[Collected data]
+ + + +
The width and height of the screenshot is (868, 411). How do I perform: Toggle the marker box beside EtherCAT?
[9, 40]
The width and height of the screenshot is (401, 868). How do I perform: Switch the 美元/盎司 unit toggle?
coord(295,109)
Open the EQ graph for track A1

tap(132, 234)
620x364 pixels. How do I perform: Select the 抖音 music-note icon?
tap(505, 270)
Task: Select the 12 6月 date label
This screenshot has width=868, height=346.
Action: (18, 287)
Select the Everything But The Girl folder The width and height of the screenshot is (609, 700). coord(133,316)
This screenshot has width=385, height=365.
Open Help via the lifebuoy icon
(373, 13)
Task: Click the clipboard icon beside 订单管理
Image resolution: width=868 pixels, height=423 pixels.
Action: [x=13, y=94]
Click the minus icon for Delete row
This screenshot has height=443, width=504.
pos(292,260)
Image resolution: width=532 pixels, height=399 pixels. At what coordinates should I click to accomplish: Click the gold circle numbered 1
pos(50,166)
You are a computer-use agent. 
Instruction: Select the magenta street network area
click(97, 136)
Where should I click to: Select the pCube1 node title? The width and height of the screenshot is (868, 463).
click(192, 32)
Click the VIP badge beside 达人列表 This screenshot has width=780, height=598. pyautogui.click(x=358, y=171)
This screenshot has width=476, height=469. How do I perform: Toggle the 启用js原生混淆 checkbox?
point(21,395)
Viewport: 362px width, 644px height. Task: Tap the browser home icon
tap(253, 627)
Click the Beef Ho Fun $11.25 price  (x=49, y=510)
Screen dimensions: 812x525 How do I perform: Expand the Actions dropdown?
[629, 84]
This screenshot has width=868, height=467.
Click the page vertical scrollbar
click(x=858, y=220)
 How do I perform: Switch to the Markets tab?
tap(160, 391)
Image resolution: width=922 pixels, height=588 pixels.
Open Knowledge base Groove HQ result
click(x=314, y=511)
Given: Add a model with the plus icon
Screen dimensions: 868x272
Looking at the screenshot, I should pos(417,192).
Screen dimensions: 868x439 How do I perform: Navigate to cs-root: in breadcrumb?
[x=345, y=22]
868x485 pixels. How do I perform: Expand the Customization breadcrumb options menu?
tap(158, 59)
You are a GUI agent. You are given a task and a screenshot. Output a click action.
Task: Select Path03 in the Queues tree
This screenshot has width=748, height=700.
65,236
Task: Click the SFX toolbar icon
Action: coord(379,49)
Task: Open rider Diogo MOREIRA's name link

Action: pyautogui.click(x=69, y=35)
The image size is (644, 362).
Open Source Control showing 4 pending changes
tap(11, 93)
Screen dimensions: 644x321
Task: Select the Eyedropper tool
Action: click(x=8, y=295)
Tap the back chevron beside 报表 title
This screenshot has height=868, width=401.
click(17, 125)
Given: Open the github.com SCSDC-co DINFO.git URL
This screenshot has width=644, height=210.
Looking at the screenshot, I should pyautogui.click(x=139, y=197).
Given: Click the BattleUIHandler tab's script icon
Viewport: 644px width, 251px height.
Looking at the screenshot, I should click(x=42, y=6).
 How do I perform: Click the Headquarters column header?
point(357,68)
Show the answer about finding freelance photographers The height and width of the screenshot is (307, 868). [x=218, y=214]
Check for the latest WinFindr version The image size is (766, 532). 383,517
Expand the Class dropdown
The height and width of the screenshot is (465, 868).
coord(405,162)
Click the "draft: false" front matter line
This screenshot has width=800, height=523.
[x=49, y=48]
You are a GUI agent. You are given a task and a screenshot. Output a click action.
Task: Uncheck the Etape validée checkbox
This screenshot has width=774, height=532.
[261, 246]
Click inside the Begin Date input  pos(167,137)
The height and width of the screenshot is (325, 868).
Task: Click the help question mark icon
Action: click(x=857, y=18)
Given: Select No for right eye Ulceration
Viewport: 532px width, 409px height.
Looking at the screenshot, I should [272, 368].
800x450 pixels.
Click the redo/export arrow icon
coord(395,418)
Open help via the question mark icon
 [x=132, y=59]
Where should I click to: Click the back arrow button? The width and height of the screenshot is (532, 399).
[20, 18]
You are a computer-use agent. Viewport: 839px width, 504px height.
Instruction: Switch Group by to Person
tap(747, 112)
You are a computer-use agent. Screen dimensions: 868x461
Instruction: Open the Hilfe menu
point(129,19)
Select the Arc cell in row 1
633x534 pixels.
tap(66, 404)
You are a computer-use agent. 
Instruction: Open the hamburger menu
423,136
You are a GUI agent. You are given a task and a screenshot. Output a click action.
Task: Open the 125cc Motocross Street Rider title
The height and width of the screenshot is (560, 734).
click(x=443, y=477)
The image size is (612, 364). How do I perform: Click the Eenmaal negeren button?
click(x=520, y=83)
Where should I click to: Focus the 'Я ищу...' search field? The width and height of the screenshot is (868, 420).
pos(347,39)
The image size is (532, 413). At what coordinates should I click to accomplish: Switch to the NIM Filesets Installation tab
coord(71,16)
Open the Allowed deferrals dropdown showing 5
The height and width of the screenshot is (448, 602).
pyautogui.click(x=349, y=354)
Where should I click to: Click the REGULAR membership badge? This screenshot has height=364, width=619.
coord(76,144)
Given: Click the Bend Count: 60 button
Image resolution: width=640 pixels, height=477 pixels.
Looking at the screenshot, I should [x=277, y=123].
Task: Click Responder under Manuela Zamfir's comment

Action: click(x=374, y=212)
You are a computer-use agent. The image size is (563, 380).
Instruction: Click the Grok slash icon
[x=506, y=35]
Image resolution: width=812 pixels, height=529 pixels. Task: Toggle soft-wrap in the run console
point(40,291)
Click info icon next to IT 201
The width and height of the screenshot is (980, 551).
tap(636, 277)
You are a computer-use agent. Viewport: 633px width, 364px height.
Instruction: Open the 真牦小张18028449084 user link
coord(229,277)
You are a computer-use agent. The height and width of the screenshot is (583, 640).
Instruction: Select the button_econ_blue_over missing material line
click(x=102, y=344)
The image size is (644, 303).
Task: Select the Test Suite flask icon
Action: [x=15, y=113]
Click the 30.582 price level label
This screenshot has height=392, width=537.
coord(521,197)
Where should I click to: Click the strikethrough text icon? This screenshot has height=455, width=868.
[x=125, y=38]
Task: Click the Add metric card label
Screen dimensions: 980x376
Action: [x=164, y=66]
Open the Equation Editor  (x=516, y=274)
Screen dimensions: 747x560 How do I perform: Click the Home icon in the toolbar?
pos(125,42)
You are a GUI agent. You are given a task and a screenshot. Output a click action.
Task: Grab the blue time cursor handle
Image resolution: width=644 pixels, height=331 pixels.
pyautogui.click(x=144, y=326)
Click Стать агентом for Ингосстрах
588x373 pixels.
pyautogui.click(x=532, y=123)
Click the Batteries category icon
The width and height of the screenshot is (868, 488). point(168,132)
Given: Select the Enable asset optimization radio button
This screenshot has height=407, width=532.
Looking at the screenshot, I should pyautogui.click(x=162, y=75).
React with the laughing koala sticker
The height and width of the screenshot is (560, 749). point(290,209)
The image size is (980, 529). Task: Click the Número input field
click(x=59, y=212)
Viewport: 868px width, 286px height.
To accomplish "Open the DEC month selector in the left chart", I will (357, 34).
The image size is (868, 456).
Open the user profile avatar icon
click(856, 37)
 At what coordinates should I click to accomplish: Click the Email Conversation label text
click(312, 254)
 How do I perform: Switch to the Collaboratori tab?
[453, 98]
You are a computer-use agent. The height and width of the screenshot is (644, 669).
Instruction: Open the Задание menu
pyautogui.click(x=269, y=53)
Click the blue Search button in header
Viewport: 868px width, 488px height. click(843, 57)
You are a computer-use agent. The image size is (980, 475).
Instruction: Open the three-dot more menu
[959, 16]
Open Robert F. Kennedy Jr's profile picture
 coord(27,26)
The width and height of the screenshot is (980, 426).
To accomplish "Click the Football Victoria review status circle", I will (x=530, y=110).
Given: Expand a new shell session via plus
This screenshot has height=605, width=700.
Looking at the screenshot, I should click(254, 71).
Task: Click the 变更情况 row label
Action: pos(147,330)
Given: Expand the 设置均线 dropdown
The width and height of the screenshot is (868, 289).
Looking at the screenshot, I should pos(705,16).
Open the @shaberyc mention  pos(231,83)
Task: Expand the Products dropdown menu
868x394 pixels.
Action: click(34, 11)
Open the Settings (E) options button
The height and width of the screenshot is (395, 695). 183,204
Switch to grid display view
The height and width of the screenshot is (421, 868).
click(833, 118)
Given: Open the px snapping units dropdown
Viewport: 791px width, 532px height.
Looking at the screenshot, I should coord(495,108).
+ + + +
* Work required: Among the lines above, which ones hold the string "plus"? Show them.

* Your response:
Given: Add a model with the plus icon
Given: Expand a new shell session via plus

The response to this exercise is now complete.